Review: The Railway Station Man, Jennifer Johnston (1984)
I had high hopes for this book after reading someone else's enthusiastic comments on a blog. I was disappointed. The prose is mechanical and the story is quite bleached of feeling by Johnston's clicking prose. You get the sense that her vision is rather restricted, and within these confines you give up on your dream of poetry. For there is none to be found here.
The attempt is made, however. The book is a cut above your run-of-the-mill romance. But the deadly brusqueness of the initial meeting of Roger Hawthorn (the railway station man) and Helen Cuffe is a clear signal (no pun intended) to greater intimacy further down the track (these railway metaphors just pour out of me!).
The narrative switches between Helen and her son, Jack, whose father was killed in a shooting incident in 1975. The Troubles.
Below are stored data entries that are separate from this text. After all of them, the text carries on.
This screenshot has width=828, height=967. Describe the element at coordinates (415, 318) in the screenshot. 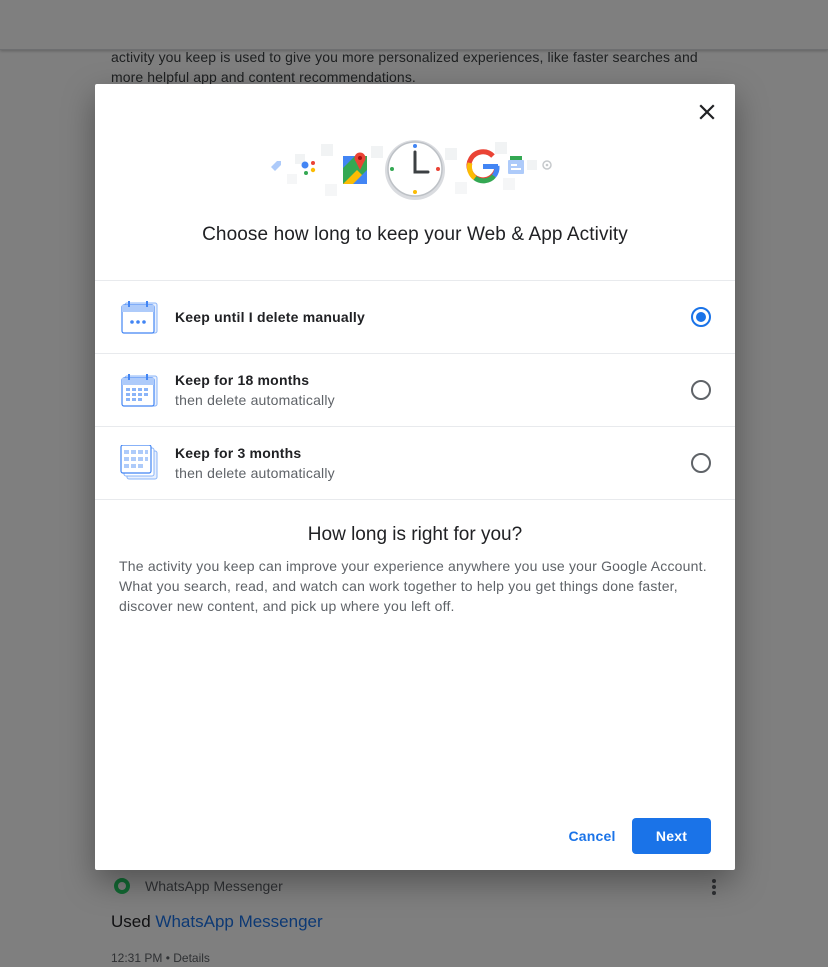

I see `option-keep-until-delete: Keep until I delete manually` at that location.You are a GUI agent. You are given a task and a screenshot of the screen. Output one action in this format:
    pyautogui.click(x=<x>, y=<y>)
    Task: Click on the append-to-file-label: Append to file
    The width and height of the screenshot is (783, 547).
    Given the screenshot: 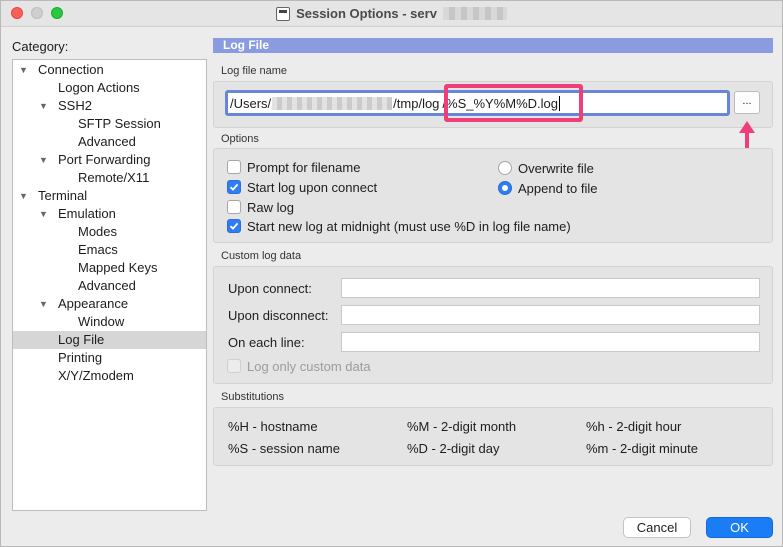 What is the action you would take?
    pyautogui.click(x=558, y=188)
But there is no sense of the great danger inherent in them, and Helen's current slice of the Irish coast is regimentally dreary. It rains all the time.
Johnston tries to coax some poetry out of the soggy and no doubt beautiful landscape, but after a while these attempts pale before the clunking forward movement of the story, which is single-faceted. There are no complexities to trouble us, and this is disappointing.
I got this through BookMooch, and I will probably relegate it thenceward once more, as I have no intention of revisiting it again. I also found another book by Johnston at a sale in Glebe recently. I will probably give that a go at some point, although this assignation provides me with no spur to make another in the near future.